Stored data entries:
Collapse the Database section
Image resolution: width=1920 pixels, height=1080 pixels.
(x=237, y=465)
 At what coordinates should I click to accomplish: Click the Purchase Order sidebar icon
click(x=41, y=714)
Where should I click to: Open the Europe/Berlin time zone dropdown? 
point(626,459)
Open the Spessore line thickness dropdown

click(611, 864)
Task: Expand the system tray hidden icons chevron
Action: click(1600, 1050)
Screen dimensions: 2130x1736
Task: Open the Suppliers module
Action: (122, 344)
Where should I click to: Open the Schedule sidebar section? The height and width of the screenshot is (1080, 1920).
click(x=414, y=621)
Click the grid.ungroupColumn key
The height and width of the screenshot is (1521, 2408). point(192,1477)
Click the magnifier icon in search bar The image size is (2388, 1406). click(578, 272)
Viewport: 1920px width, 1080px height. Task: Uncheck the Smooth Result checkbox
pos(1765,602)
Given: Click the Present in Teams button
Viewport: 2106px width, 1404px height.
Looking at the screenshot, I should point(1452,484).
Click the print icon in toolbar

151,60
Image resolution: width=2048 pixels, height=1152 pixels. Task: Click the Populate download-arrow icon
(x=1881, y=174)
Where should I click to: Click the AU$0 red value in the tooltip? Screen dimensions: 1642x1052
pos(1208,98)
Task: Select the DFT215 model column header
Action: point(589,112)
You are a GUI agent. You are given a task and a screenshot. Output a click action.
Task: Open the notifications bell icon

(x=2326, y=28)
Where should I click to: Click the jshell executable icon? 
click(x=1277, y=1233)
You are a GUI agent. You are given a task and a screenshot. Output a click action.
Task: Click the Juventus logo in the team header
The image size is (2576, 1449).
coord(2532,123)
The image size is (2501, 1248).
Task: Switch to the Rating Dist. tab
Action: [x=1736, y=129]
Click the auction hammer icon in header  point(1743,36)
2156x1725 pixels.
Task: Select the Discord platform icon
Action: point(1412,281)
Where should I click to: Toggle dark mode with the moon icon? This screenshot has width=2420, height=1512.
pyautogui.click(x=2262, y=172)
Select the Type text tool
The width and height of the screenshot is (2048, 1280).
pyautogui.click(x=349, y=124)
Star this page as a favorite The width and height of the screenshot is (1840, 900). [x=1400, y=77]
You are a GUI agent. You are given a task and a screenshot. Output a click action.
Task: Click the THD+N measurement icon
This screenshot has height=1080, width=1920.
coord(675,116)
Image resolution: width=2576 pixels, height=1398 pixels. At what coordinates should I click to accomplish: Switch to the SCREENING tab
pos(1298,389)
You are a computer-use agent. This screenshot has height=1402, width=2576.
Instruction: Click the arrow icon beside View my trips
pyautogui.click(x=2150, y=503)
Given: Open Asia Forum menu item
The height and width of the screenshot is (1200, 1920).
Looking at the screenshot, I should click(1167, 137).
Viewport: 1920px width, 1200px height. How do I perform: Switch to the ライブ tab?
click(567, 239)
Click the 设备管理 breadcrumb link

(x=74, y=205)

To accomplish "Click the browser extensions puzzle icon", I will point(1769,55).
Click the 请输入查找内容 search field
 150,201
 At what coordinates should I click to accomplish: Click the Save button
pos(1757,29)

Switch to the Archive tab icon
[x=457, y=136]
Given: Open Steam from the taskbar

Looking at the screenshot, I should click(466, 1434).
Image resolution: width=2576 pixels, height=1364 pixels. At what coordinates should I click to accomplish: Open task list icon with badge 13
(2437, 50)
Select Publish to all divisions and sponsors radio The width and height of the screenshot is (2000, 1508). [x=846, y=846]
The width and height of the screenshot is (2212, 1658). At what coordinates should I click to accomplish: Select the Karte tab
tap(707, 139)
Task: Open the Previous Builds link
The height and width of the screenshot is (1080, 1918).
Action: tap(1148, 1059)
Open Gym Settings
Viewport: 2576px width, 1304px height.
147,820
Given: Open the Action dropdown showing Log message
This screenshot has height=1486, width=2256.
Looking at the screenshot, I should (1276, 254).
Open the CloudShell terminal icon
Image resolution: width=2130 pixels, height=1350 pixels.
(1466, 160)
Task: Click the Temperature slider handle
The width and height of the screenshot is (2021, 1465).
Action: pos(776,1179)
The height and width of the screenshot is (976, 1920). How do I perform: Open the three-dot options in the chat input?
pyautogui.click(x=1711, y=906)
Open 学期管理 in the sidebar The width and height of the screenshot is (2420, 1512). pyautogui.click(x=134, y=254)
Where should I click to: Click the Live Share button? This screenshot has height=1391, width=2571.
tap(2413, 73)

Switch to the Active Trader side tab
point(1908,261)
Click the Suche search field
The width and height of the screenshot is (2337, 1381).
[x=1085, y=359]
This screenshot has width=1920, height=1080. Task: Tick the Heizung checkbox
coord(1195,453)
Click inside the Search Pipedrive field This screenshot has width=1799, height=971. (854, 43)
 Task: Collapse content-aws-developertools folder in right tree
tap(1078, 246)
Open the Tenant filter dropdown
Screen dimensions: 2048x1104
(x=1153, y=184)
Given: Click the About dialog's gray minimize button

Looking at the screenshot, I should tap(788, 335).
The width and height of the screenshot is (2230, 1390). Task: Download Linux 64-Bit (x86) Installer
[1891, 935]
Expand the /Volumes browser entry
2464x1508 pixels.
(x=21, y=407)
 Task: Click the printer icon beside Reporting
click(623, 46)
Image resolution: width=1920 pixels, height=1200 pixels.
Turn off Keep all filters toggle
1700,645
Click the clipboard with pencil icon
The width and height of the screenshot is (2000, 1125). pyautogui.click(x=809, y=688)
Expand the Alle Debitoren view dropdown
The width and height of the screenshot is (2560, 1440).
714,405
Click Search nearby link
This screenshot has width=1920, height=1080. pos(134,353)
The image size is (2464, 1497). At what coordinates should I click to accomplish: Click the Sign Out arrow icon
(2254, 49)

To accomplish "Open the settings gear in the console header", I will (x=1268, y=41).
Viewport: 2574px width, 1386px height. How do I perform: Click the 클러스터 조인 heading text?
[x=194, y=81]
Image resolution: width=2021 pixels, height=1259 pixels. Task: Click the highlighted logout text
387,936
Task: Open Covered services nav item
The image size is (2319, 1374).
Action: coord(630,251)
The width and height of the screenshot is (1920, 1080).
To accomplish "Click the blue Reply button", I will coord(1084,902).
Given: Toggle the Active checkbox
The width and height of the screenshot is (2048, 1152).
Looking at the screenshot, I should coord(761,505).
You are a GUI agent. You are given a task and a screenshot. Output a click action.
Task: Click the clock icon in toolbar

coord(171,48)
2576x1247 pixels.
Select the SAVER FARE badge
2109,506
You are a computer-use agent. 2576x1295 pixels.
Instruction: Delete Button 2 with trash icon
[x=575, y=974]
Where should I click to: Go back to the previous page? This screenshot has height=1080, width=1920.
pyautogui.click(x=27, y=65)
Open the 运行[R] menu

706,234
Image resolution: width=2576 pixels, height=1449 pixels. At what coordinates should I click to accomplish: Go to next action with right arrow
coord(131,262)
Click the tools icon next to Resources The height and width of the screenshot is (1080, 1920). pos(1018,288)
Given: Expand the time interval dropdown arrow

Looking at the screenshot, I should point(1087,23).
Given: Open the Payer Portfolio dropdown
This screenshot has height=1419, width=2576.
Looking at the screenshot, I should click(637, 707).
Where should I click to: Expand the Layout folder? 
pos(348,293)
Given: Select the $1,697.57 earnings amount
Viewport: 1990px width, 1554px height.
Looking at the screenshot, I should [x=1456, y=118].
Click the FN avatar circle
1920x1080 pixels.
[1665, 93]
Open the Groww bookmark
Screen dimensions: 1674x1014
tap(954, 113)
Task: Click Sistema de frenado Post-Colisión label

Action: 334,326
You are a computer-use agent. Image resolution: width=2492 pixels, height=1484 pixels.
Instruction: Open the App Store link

Aim of the task: Exactly as given, set down all of the lines above.

Written solution:
Collapse the Database section
Image resolution: width=1920 pixels, height=1080 pixels.
(x=237, y=465)
 At what coordinates should I click to accomplish: Click the Purchase Order sidebar icon
click(x=41, y=714)
Where should I click to: Open the Europe/Berlin time zone dropdown? 
point(626,459)
Open the Spessore line thickness dropdown

click(611, 864)
Task: Expand the system tray hidden icons chevron
Action: click(1600, 1050)
Screen dimensions: 2130x1736
Task: Open the Suppliers module
Action: (122, 344)
Where should I click to: Open the Schedule sidebar section? The height and width of the screenshot is (1080, 1920).
click(x=414, y=621)
Click the grid.ungroupColumn key
The height and width of the screenshot is (1521, 2408). point(192,1477)
Click the magnifier icon in search bar The image size is (2388, 1406). click(578, 272)
Viewport: 1920px width, 1080px height. Task: Uncheck the Smooth Result checkbox
pos(1765,602)
Given: Click the Present in Teams button
Viewport: 2106px width, 1404px height.
Looking at the screenshot, I should point(1452,484).
Click the print icon in toolbar

151,60
Image resolution: width=2048 pixels, height=1152 pixels. Task: Click the Populate download-arrow icon
(x=1881, y=174)
Where should I click to: Click the AU$0 red value in the tooltip? Screen dimensions: 1642x1052
pos(1208,98)
Task: Select the DFT215 model column header
Action: point(589,112)
You are a GUI agent. You are given a task and a screenshot. Output a click action.
Task: Open the notifications bell icon

(x=2326, y=28)
Where should I click to: Click the jshell executable icon? 
click(x=1277, y=1233)
You are a GUI agent. You are given a task and a screenshot. Output a click action.
Task: Click the Juventus logo in the team header
The image size is (2576, 1449).
coord(2532,123)
The image size is (2501, 1248).
Task: Switch to the Rating Dist. tab
Action: [x=1736, y=129]
Click the auction hammer icon in header  point(1743,36)
2156x1725 pixels.
Task: Select the Discord platform icon
Action: point(1412,281)
Where should I click to: Toggle dark mode with the moon icon? This screenshot has width=2420, height=1512.
pyautogui.click(x=2262, y=172)
Select the Type text tool
The width and height of the screenshot is (2048, 1280).
pyautogui.click(x=349, y=124)
Star this page as a favorite The width and height of the screenshot is (1840, 900). [x=1400, y=77]
You are a GUI agent. You are given a task and a screenshot. Output a click action.
Task: Click the THD+N measurement icon
This screenshot has height=1080, width=1920.
coord(675,116)
Image resolution: width=2576 pixels, height=1398 pixels. At what coordinates should I click to accomplish: Switch to the SCREENING tab
pos(1298,389)
You are a computer-use agent. This screenshot has height=1402, width=2576.
Instruction: Click the arrow icon beside View my trips
pyautogui.click(x=2150, y=503)
Given: Open Asia Forum menu item
The height and width of the screenshot is (1200, 1920).
Looking at the screenshot, I should click(1167, 137).
Viewport: 1920px width, 1200px height. How do I perform: Switch to the ライブ tab?
click(567, 239)
Click the 设备管理 breadcrumb link

(x=74, y=205)

To accomplish "Click the browser extensions puzzle icon", I will point(1769,55).
Click the 请输入查找内容 search field
 150,201
 At what coordinates should I click to accomplish: Click the Save button
pos(1757,29)

Switch to the Archive tab icon
[x=457, y=136]
Given: Open Steam from the taskbar

Looking at the screenshot, I should click(466, 1434).
Image resolution: width=2576 pixels, height=1364 pixels. At what coordinates should I click to accomplish: Open task list icon with badge 13
(2437, 50)
Select Publish to all divisions and sponsors radio The width and height of the screenshot is (2000, 1508). [x=846, y=846]
The width and height of the screenshot is (2212, 1658). At what coordinates should I click to accomplish: Select the Karte tab
tap(707, 139)
Task: Open the Previous Builds link
The height and width of the screenshot is (1080, 1918).
Action: tap(1148, 1059)
Open Gym Settings
Viewport: 2576px width, 1304px height.
147,820
Given: Open the Action dropdown showing Log message
This screenshot has height=1486, width=2256.
Looking at the screenshot, I should (1276, 254).
Open the CloudShell terminal icon
Image resolution: width=2130 pixels, height=1350 pixels.
(1466, 160)
Task: Click the Temperature slider handle
The width and height of the screenshot is (2021, 1465).
Action: pos(776,1179)
The height and width of the screenshot is (976, 1920). How do I perform: Open the three-dot options in the chat input?
pyautogui.click(x=1711, y=906)
Open 学期管理 in the sidebar The width and height of the screenshot is (2420, 1512). pyautogui.click(x=134, y=254)
Where should I click to: Click the Live Share button? This screenshot has height=1391, width=2571.
tap(2413, 73)

Switch to the Active Trader side tab
point(1908,261)
Click the Suche search field
The width and height of the screenshot is (2337, 1381).
[x=1085, y=359]
This screenshot has width=1920, height=1080. Task: Tick the Heizung checkbox
coord(1195,453)
Click inside the Search Pipedrive field This screenshot has width=1799, height=971. (854, 43)
 Task: Collapse content-aws-developertools folder in right tree
tap(1078, 246)
Open the Tenant filter dropdown
Screen dimensions: 2048x1104
(x=1153, y=184)
Given: Click the About dialog's gray minimize button

Looking at the screenshot, I should tap(788, 335).
The width and height of the screenshot is (2230, 1390). Task: Download Linux 64-Bit (x86) Installer
[1891, 935]
Expand the /Volumes browser entry
2464x1508 pixels.
(x=21, y=407)
 Task: Click the printer icon beside Reporting
click(623, 46)
Image resolution: width=1920 pixels, height=1200 pixels.
Turn off Keep all filters toggle
1700,645
Click the clipboard with pencil icon
The width and height of the screenshot is (2000, 1125). pyautogui.click(x=809, y=688)
Expand the Alle Debitoren view dropdown
The width and height of the screenshot is (2560, 1440).
714,405
Click Search nearby link
This screenshot has width=1920, height=1080. pos(134,353)
The image size is (2464, 1497). At what coordinates should I click to accomplish: Click the Sign Out arrow icon
(2254, 49)

To accomplish "Open the settings gear in the console header", I will (x=1268, y=41).
Viewport: 2574px width, 1386px height. How do I perform: Click the 클러스터 조인 heading text?
[x=194, y=81]
Image resolution: width=2021 pixels, height=1259 pixels. Task: Click the highlighted logout text
387,936
Task: Open Covered services nav item
The image size is (2319, 1374).
Action: coord(630,251)
The width and height of the screenshot is (1920, 1080).
To accomplish "Click the blue Reply button", I will coord(1084,902).
Given: Toggle the Active checkbox
The width and height of the screenshot is (2048, 1152).
Looking at the screenshot, I should coord(761,505).
You are a GUI agent. You are given a task and a screenshot. Output a click action.
Task: Click the clock icon in toolbar

coord(171,48)
2576x1247 pixels.
Select the SAVER FARE badge
2109,506
You are a computer-use agent. 2576x1295 pixels.
Instruction: Delete Button 2 with trash icon
[x=575, y=974]
Where should I click to: Go back to the previous page? This screenshot has height=1080, width=1920.
pyautogui.click(x=27, y=65)
Open the 运行[R] menu

706,234
Image resolution: width=2576 pixels, height=1449 pixels. At what coordinates should I click to accomplish: Go to next action with right arrow
coord(131,262)
Click the tools icon next to Resources The height and width of the screenshot is (1080, 1920). pos(1018,288)
Given: Expand the time interval dropdown arrow

Looking at the screenshot, I should point(1087,23).
Given: Open the Payer Portfolio dropdown
This screenshot has height=1419, width=2576.
Looking at the screenshot, I should click(637, 707).
Where should I click to: Expand the Layout folder? 
pos(348,293)
Given: Select the $1,697.57 earnings amount
Viewport: 1990px width, 1554px height.
Looking at the screenshot, I should [x=1456, y=118].
Click the FN avatar circle
1920x1080 pixels.
[1665, 93]
Open the Groww bookmark
Screen dimensions: 1674x1014
tap(954, 113)
Task: Click Sistema de frenado Post-Colisión label

Action: 334,326
You are a computer-use agent. Image resolution: width=2492 pixels, height=1484 pixels.
Instruction: Open the App Store link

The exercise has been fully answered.